Why, they said he couldn't be sold till he'd been in the State
six
months, and he hadn't been there that long yet. There, now--that's
a
specimen. They call that a govment that can't sell a free nigger
till
he's been in the State six months. Here's a govment that calls
itself a
govment, and lets on to be a govment, and thinks it is a govment,
and
yet's got to set stock-still for six whole months before it can
take a
hold of a prowling, thieving, infernal, white-shirted free nigger,
and--"
Pap was agoing on so he never noticed where
his old limber legs was
taking him to, so he went head over heels over the tub of salt
pork and
barked both shins, and the rest of his speech was all the hottest
kind of
language--mostly hove at the nigger and the govment, though he
give the
tub some, too, all along, here and there.
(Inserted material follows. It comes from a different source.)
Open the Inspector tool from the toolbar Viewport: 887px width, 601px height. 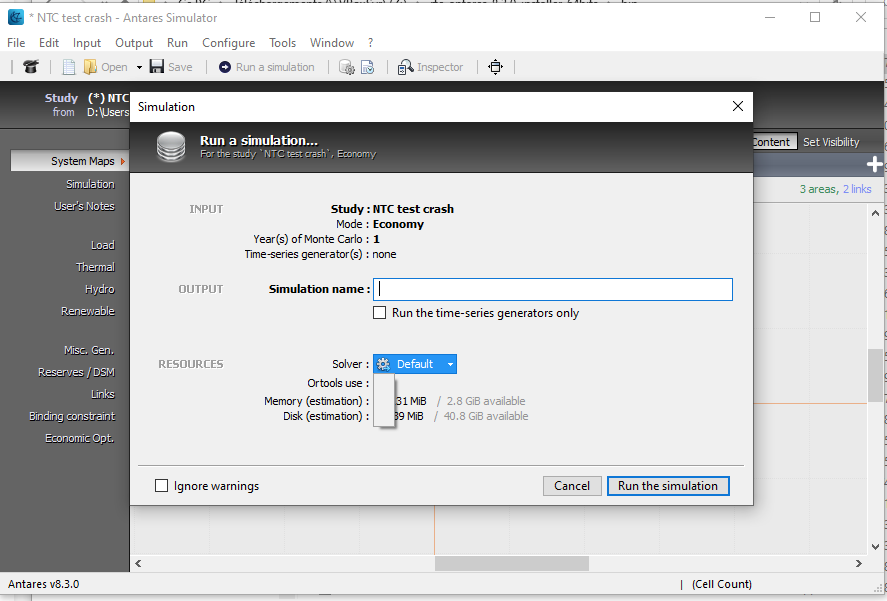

He hopped around the
cabin
considerable, first on one leg and then on the other, holding
first one
shin and then the other one, and at last he let out with his
left foot
all of a sudden and fetched the tub a rattling kick. But it
warn't good
judgment, because that was the boot that had a couple of his
toes leaking
out of the front end of it; so now he raised a howl that fairly
made a
body's hair raise, and down he went in the dirt, and rolled there,
and
held his toes; and the cussing he done then laid over anything
he had
ever done previous. He said so his own self afterwards. He
had heard
old Sowberry Hagan in his best days, and he said it laid over
him, too;
but I reckon that was sort of piling it on, maybe.
After supper pap took the jug, and said
he had enough whisky there for
two drunks and one delirium tremens. That was always his word.
I judged
he would be blind drunk in about an hour, and then I would steal
the key,
or saw myself out, one or t'other. He drank and drank, and tumbled
down
on his blankets by and by; but luck didn't run my way. He didn't
go
sound asleep, but was uneasy. He groaned and moaned and thrashed
around
this way and that for a long time. At last I got so sleepy I
couldn't
keep my eyes open all I could do, and so before I knowed what
I was about
I was sound asleep, and the candle burning.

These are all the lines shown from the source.